There were 44,290 pediatric individuals who had their specific cleft subtype documented, with the remaining 1051 who did not have this documentation excluded from this analysis. Among the adults, 10,547 had a specific documented cleft subtype, with the remaining 308 excluded as above. Among the pediatric individuals, 45.5% (n = 20,137) had CP, 11.5% (n = 5112) had CL, and 43.0% (n = 19,041) had CLP. For the adults, 42.1% (n = 4440) had CP, 19.4% (n = 2041) had CL, and 38.5% (n = 4066) had CLP (Table 3). In both pediatric and adult populations, CP had a significantly higher rate of all mental health and behavioral disorders and prescriptions compared to controls (all P < .001), except for no significant difference in stimulant prescriptions among adults (P = .13; Table 3). Compared to matched controls, children and adults with CL had the highest rates of mental health and behavioral disorders, as well as prescriptions (all P < .001; Table 3). Children with CLP had statistically significant, but the smallest rates of diagnoses and prescriptions compared to controls (all P < .002). Adults with CLP had statistically significant higher rates of depressive episodes and disruptive disorders than controls (both P < .001); however, there were no differences in anxiety disorders, ADHD, or mental health prescriptions (all P > .05). In contrast to the pattern of higher risk associated with CL/P, there was a lower rate of stimulant prescriptions for adults with CLP in comparison to controls (P = .01; Table 3).

Stratification by Age

Individuals with CL/P in all analyzed age categories (0–3, 4–6, 7–9, 10–12, 13–15, 16–18, and 18+ years) experienced significantly higher rates of all outcomes compared to age- and sex-matched controls (all P < 0.002; Table 4). Outcome trends by age are displayed graphically in Figures 2 and 3. Outcome patterns for CL/P closely mirrored those of controls. For instance, as age increased, diagnoses of depressive episodes and anxiety disorders, as well as prescriptions for mental health medications, became more prevalent in both CL/P and control groups.
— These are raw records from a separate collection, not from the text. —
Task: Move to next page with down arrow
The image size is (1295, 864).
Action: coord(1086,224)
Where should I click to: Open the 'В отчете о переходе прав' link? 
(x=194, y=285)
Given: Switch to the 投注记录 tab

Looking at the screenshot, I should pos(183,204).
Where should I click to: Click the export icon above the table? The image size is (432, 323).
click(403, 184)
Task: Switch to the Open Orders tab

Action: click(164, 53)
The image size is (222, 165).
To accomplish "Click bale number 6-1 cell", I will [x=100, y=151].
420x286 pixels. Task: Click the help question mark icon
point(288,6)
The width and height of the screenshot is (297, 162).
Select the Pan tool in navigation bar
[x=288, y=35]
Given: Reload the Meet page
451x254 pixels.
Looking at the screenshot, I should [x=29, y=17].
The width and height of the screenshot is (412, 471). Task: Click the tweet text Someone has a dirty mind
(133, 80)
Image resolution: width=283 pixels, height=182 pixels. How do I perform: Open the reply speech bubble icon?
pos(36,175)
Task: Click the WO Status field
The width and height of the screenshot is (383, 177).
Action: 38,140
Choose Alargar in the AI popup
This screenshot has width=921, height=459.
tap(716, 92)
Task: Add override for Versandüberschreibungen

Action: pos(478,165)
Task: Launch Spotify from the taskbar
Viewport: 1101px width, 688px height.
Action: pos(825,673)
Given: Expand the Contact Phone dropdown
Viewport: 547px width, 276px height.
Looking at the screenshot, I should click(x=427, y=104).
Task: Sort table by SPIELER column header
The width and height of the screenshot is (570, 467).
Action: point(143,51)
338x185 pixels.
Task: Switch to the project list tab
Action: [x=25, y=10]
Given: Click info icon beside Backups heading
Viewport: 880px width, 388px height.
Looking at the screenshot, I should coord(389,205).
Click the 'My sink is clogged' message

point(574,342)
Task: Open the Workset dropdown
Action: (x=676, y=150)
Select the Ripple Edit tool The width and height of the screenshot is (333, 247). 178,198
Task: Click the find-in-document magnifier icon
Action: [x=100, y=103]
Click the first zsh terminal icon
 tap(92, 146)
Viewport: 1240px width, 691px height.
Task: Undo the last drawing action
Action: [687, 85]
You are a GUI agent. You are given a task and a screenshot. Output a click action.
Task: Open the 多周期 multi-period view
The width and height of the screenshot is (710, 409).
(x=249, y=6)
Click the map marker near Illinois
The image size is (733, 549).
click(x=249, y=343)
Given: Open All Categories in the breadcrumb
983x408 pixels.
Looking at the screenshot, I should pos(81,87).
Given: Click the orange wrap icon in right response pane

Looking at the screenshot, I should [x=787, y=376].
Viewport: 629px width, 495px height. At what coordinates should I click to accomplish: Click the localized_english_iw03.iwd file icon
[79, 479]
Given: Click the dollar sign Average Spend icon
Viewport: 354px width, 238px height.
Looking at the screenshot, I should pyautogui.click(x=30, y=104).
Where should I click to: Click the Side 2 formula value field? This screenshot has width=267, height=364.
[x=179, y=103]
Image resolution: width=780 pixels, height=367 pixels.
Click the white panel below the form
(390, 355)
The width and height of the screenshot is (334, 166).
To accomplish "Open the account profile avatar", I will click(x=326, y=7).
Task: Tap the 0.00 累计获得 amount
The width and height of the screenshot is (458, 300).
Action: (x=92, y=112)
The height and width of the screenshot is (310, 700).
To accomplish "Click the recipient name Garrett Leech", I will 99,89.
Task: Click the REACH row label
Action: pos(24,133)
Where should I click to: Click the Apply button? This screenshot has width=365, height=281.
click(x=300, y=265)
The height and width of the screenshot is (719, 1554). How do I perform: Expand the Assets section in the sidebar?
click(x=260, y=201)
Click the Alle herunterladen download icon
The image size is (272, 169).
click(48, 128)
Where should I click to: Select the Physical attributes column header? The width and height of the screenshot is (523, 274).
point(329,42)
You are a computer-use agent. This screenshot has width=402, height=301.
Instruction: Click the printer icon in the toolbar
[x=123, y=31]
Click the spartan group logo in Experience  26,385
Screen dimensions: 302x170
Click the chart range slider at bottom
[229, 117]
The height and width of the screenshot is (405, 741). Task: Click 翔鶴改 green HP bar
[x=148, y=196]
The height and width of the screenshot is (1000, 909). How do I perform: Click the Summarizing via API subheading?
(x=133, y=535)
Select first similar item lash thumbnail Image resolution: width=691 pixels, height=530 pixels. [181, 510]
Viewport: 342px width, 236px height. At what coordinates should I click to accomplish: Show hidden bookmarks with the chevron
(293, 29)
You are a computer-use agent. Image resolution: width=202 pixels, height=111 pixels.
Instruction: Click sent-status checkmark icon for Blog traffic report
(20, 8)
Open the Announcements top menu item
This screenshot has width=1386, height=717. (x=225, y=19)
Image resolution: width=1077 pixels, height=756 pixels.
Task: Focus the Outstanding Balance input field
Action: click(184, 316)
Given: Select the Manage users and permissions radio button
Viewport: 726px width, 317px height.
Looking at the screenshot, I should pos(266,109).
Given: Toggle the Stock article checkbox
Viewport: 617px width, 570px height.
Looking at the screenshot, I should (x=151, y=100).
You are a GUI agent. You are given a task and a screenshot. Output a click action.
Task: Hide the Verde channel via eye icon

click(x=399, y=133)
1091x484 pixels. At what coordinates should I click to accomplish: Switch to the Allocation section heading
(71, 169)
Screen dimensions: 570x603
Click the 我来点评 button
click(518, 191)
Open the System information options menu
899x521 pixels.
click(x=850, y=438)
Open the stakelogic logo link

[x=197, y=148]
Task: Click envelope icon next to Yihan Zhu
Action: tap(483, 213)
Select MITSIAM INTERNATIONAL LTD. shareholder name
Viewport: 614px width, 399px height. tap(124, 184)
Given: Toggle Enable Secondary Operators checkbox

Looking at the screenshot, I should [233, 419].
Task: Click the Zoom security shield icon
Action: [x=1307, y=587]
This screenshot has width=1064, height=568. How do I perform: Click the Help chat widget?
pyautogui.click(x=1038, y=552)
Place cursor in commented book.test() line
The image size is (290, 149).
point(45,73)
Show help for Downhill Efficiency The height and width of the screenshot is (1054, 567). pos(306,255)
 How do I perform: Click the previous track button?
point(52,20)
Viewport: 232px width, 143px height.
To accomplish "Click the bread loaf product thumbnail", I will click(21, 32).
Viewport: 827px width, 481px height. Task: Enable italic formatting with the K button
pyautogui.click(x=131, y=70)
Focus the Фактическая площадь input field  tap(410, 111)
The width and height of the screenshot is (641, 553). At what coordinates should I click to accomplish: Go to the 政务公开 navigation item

Similarly, diagnoses of ADHD and stimulant prescriptions peaked during adolescence, then declined in the teen and adult years for people with and without CL/P. The rate of disruptive disorders remained relatively consistent across age groups.

Figure 2.

Diagnoses in participants with cleft lip and/or palate compared to matched controls, stratified by age.

Figure 3.

Mental health and behavioral prescriptions in participants with cleft lip and/or palate compared to matched controls, stratified by age.

Table 4.

Diagnoses and Prescriptions in Participants with Cleft Lip and/or Palate Compared to Matched Controls, Stratified by Age.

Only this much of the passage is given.